The league further believes, we believe, that Kessler and Quinn realize they need only to keep a deal from being reached for roughly two more weeks.  After that, with the Hall of Fame game scrapped and the NBC money that goes along with it forever lost, the league’s offer will begin to shrink, and the players will be less inclined to do a deal.

Some of the facts seem to support the league’s perception regarding the motivations of Kessler and Quinn.  For example, we’ve heard from yet another source (we’re now up to three) that an effort is being made to get “special treatment” for the named plaintiffs in the Tom Brady class action.  We can only wonder how much time has been wasted on the issue, the discussion of which serves only to shrink the available time for dealing with the truly important topics.  We also wonder whether the named plaintiffs really want to pursue special treatment, if doing so means possibly preventing a deal from being completed by reducing the amount of time available to do so.

Another issue relates to the contours of “total revenue,” of which the players reportedly would receive 48 cents.  The players, we’re told by players-side sources, want the sales tax on tickets to be included with the “total revenue” figure.  It’s an objectively ludicrous position, in our view, to give the players 48 percent of the sales taxes, since 100 percent of those taxes are never retained by the league.  And if Kessler and Quinn are wasting time on this issue, it’s even less time that can be devoted to the important issues.

The real question is whether De Smith has the desire and the will to force Kessler and Quinn to focus on the issues important to getting a deal done, and whether Smith ultimately has the nerve to stand up to them when the time comes to do a deal to which they very well may object, given the league’s perception that Kessler prefers to lose a season (or more) in the hopes of pursuing an antitrust verdict so large that the players ultimately would own part (or maybe all) of the league.  Indeed, the general deal that remains within striking distance would be truly fair (in our assessment) to both sides, with plenty of owners not thrilled and plenty of players likewise unhappy.  (Mutual discontent is usually the best sign of a truly fair deal.)  But the only folks who possibly would completely hate the deal would be Kessler and Quinn, not simply because it would cut off their supply of legal fees but also because it would wipe out their plans (if the league’s perception is correct) of a crippling antitrust verdict that would make Kessler the new Marvin Miller.

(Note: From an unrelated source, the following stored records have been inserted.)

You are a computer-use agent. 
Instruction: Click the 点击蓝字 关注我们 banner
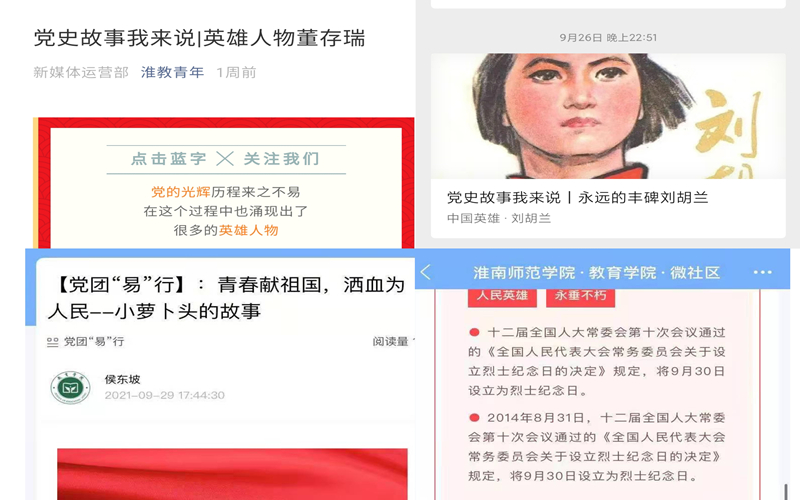click(226, 159)
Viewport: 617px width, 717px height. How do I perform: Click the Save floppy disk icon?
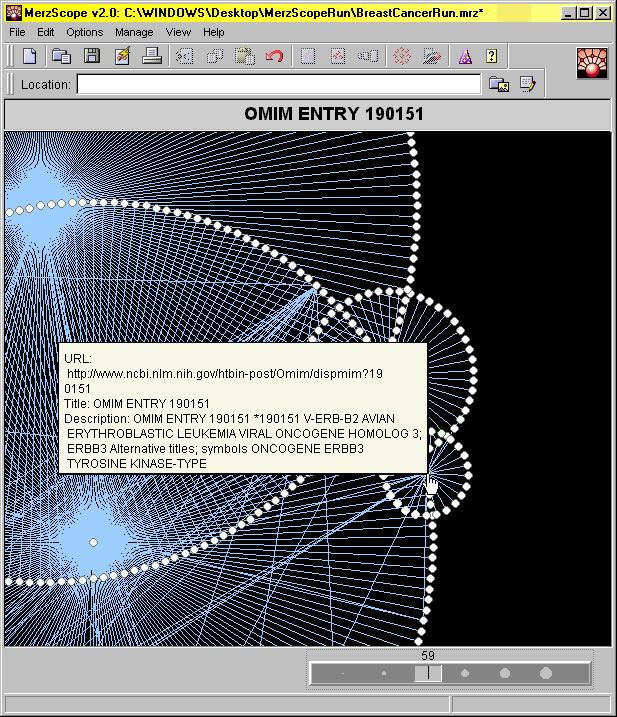[91, 57]
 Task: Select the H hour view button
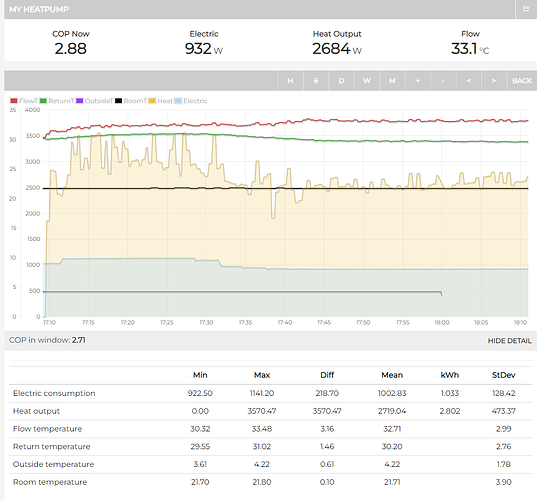tap(290, 81)
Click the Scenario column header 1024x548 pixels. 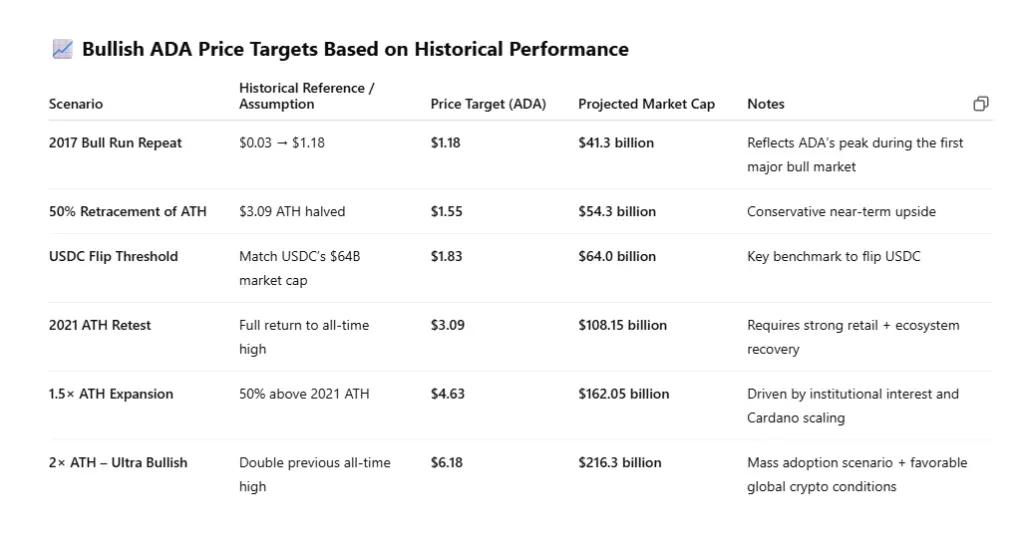point(76,104)
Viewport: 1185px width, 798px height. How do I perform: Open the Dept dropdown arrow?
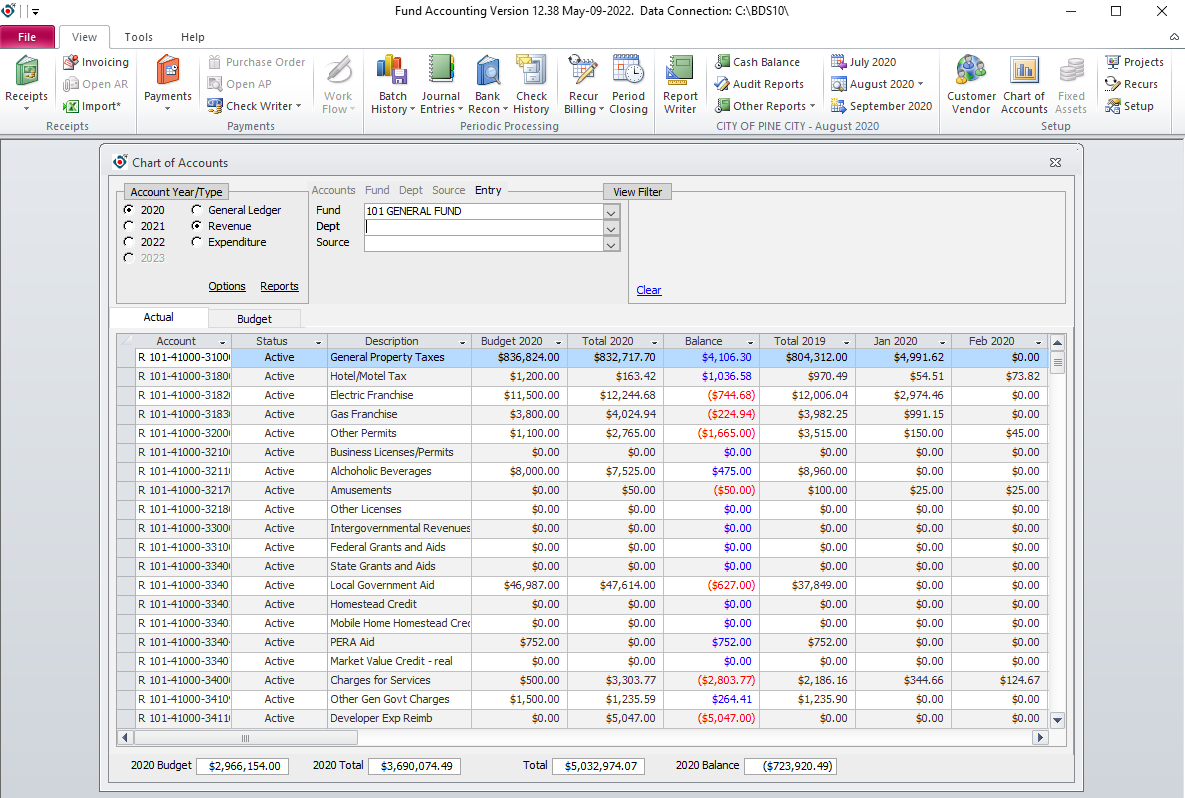[x=611, y=227]
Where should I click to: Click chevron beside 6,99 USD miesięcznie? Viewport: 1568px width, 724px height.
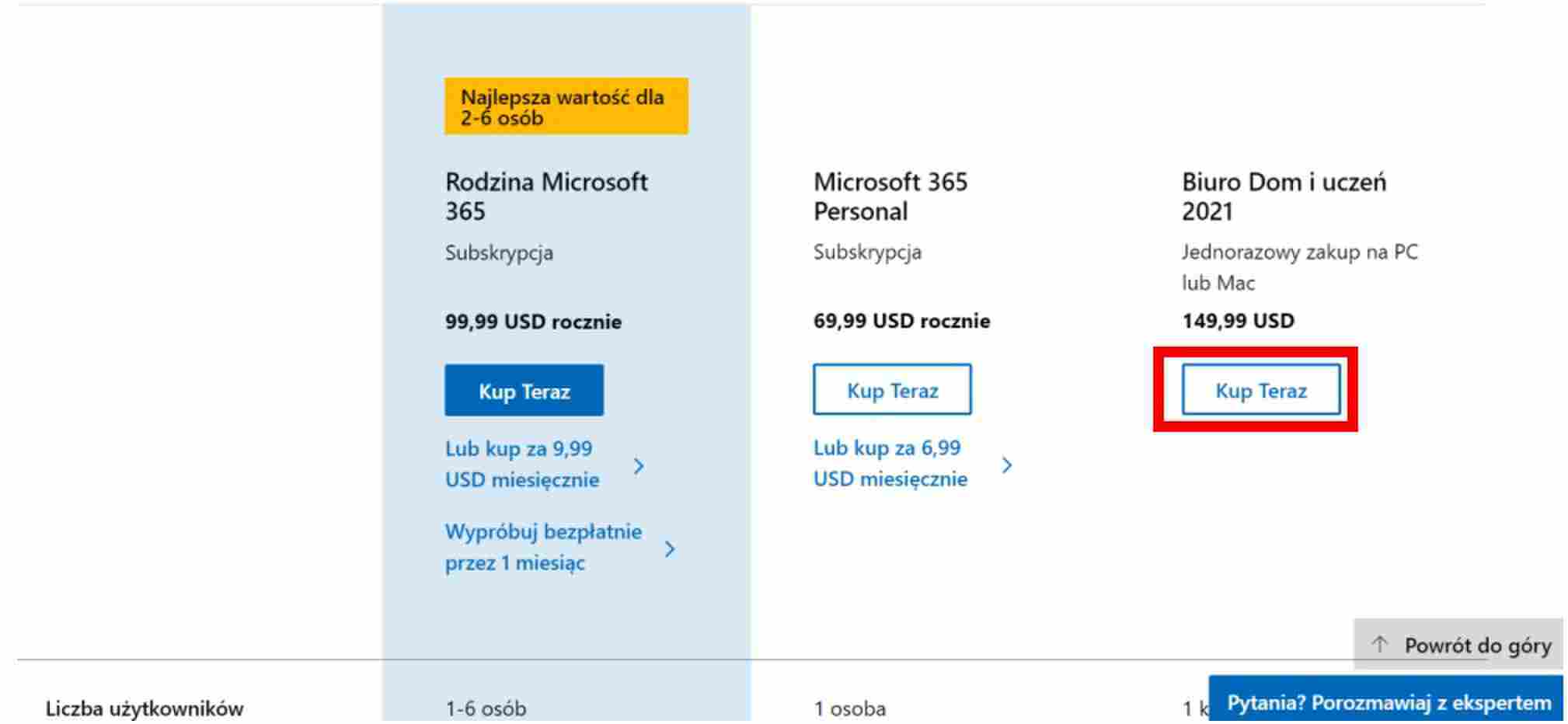pos(1007,465)
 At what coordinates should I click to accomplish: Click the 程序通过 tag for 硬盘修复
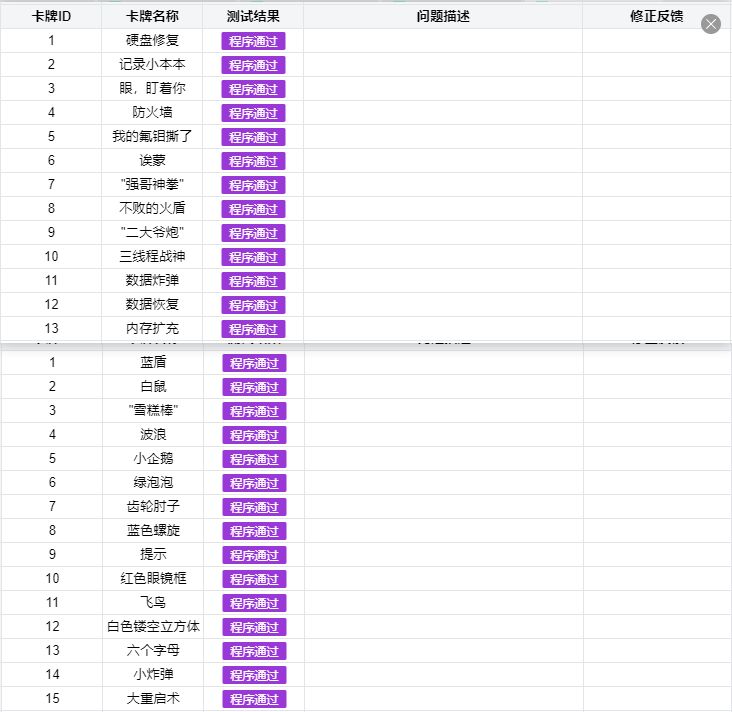tap(253, 41)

Although Smith has done much in the past month to win the respect and admiration of the owners, his biggest test officially has arrived.  We think he wants to do a deal, we think he has yet to figure out how to close the deal, and we think he realizes that if he fails to do a deal he won’t be re-elected by the players in March 2012.  If the league’s belief that Kessler and Quinn want to keep a deal from happening is accurate, then Kessler and Quinn necessarily want to see De Smith lose his job, since that will be the practical outcome of a lost season.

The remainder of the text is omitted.